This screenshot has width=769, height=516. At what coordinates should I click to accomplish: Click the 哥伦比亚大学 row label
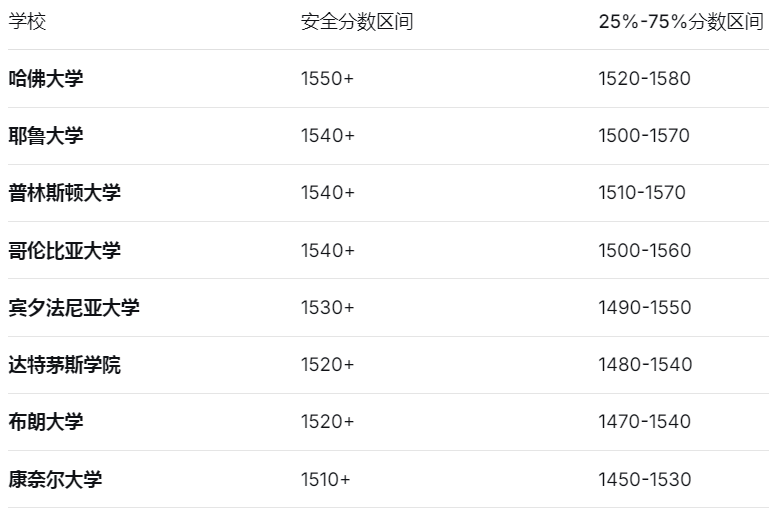tap(65, 250)
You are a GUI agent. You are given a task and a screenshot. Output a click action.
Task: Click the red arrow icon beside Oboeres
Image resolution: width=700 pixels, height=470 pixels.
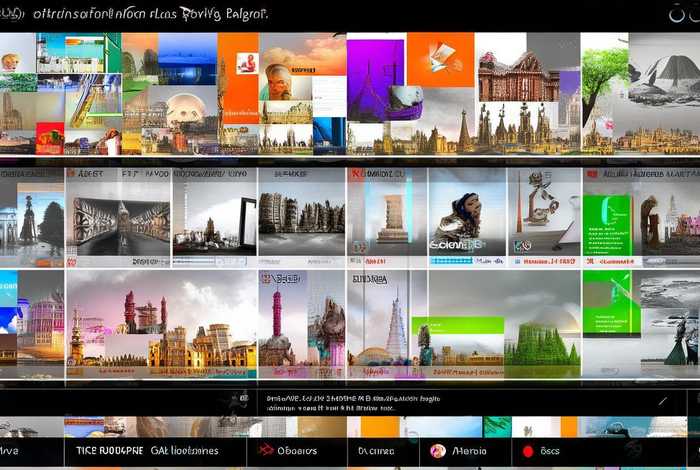(265, 451)
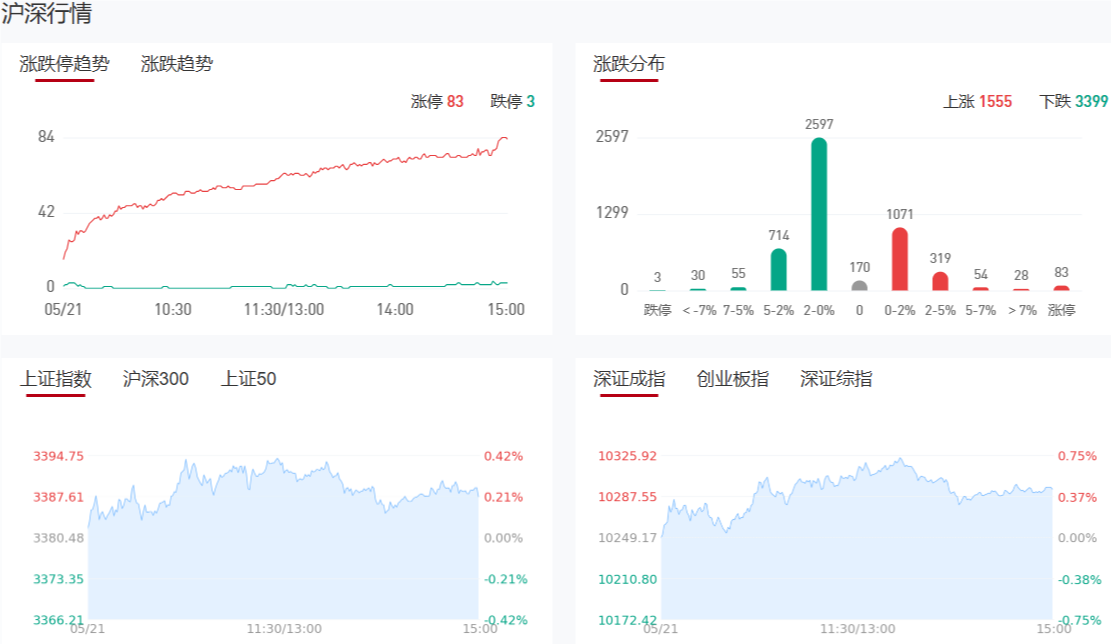Select the 涨跌停趋势 tab
The height and width of the screenshot is (644, 1113).
64,64
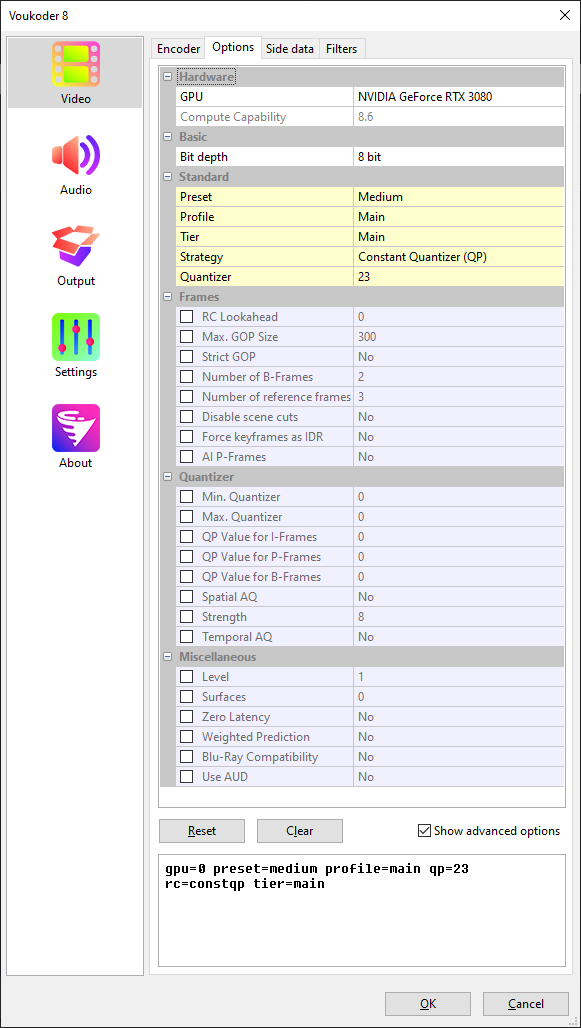581x1028 pixels.
Task: Collapse the Frames section
Action: tap(167, 297)
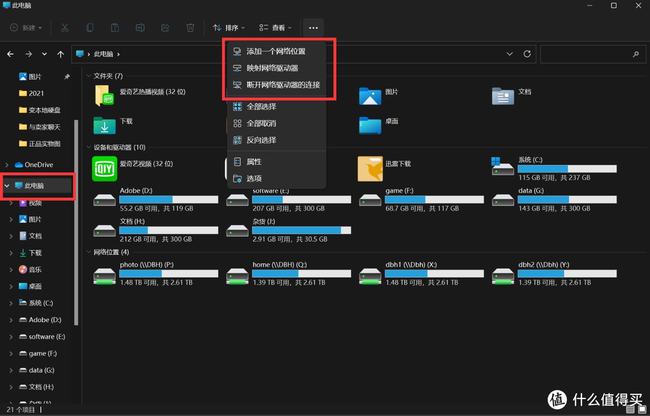Open the 排序 sort dropdown
The image size is (650, 416).
(x=228, y=27)
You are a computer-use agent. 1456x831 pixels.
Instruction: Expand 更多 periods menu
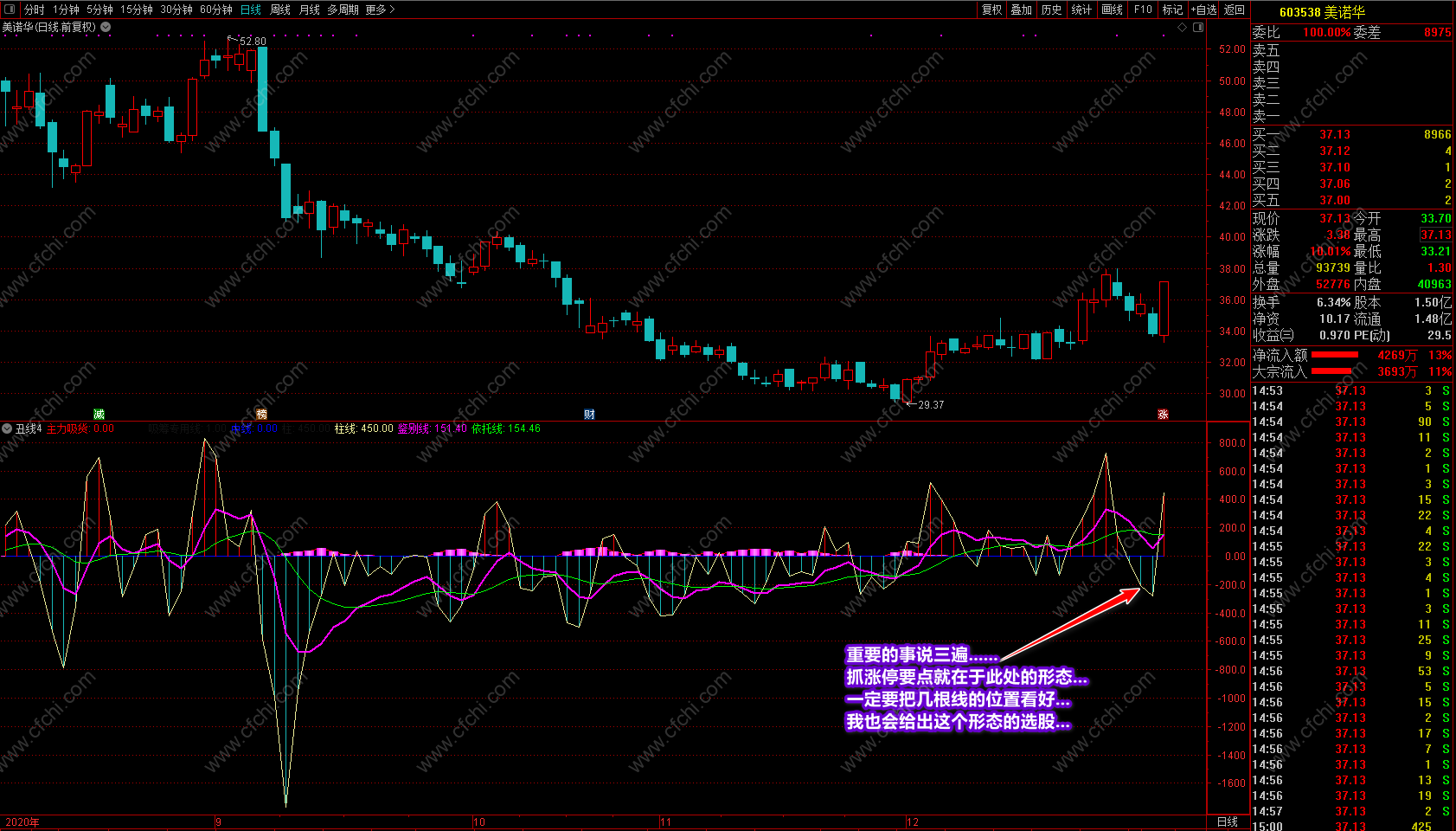click(380, 10)
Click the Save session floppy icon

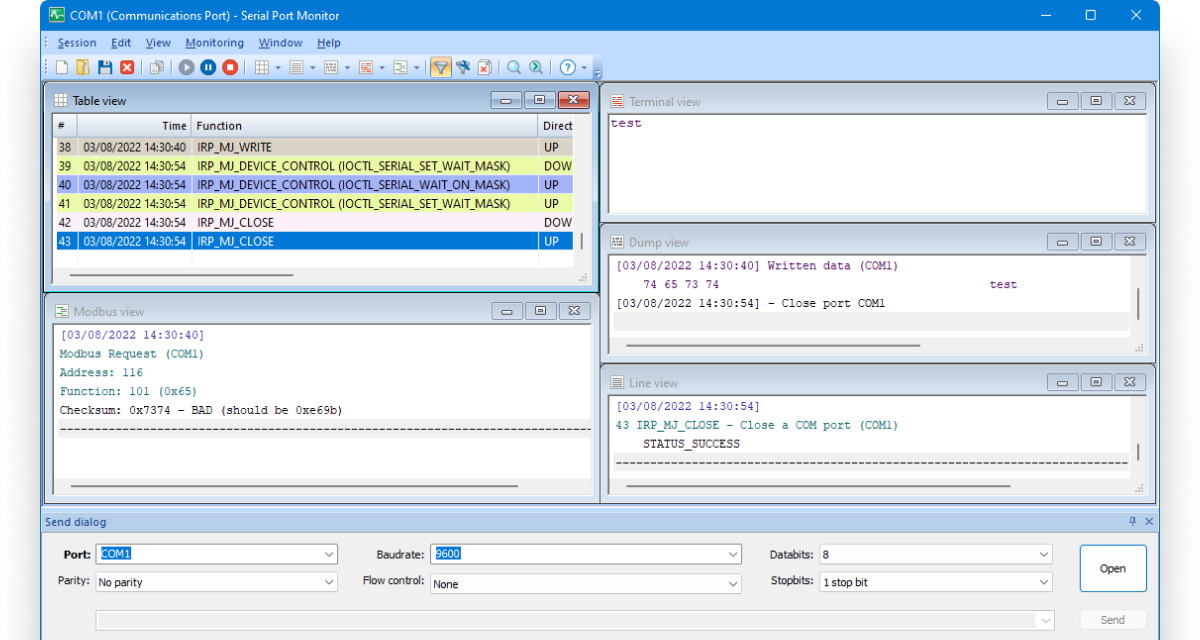tap(105, 68)
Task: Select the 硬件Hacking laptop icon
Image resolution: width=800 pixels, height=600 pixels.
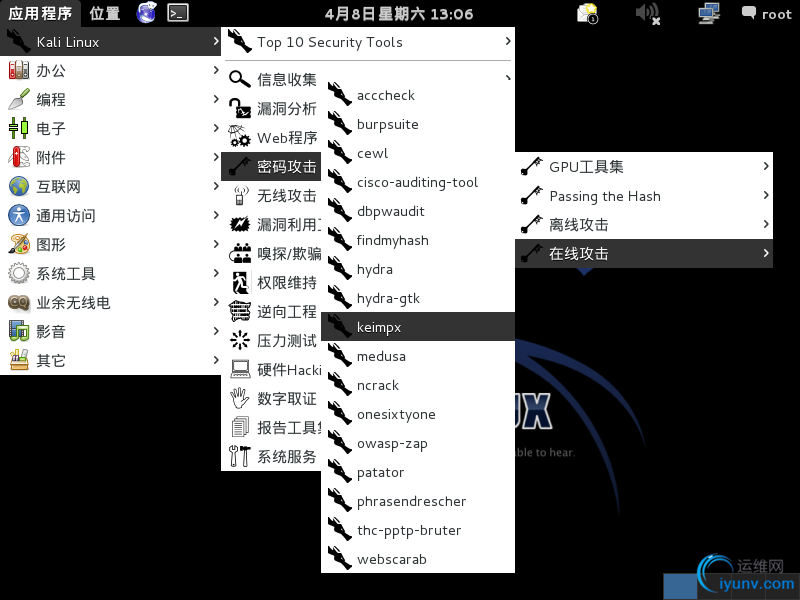Action: 240,369
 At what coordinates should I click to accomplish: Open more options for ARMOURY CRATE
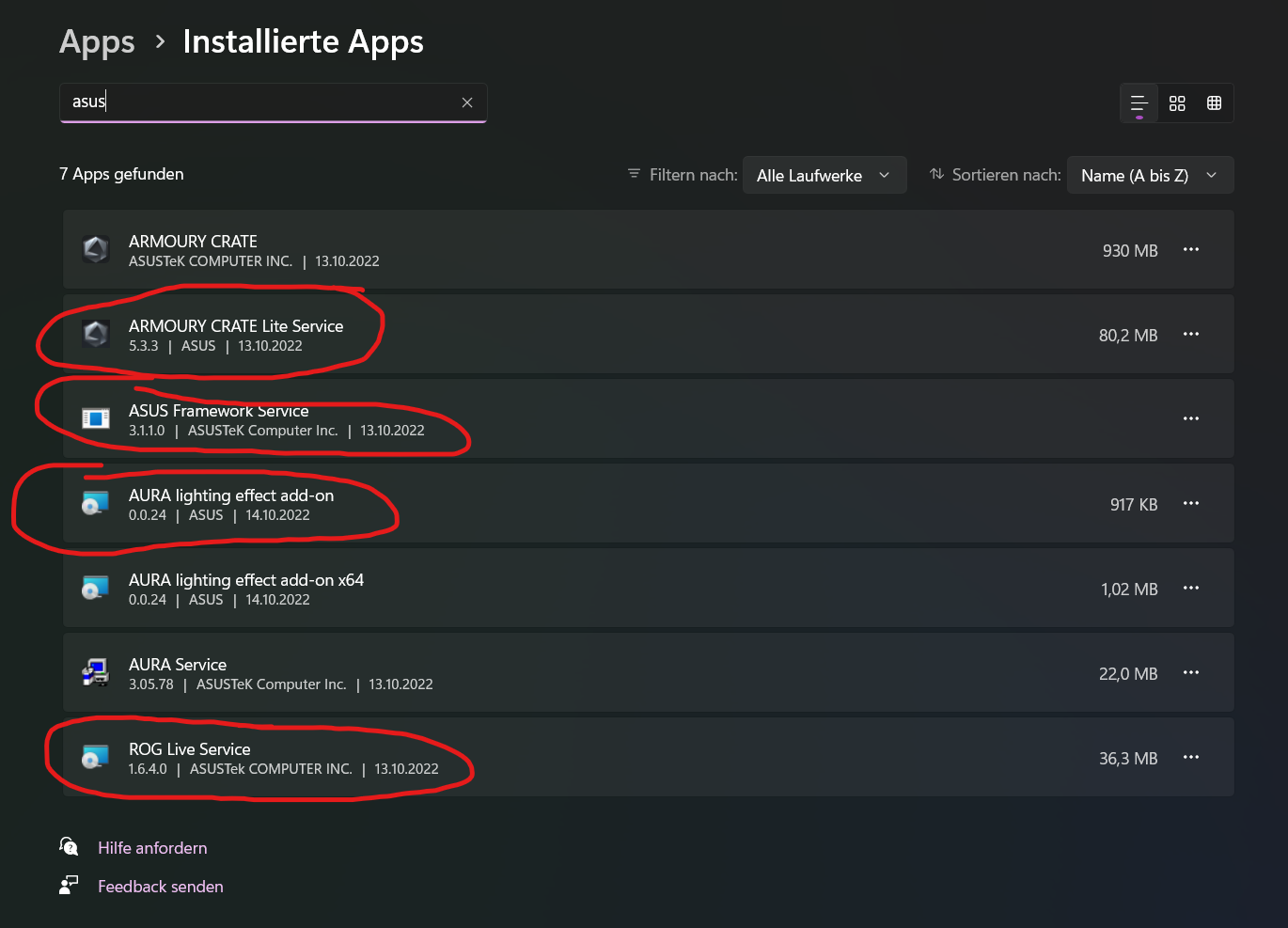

__________

[WHAT TO DO]: Give back the records word for word, without their pictures.

[ANSWER SECTION]:
This screenshot has width=769, height=516. At what coordinates should I click to accomplish: Click the 哥伦比亚大学 row label
tap(65, 250)
You are a GUI agent. You are given a task and a screenshot. Output a click action.
Task: Click the red arrow icon beside Oboeres
Image resolution: width=700 pixels, height=470 pixels.
(265, 451)
Select the 涨跌停趋势 tab
The height and width of the screenshot is (644, 1113).
64,64
581x1028 pixels.
Task: Collapse the Frames section
Action: tap(167, 297)
Open the 排序 sort dropdown
The image size is (650, 416).
(x=228, y=27)
You are a computer-use agent. 1456x831 pixels.
Instruction: Expand 更多 periods menu
click(380, 10)
Click the Save session floppy icon

tap(105, 68)
Task: Select the 硬件Hacking laptop icon
Image resolution: width=800 pixels, height=600 pixels.
Action: 240,369
 At what coordinates should I click to accomplish: Open more options for ARMOURY CRATE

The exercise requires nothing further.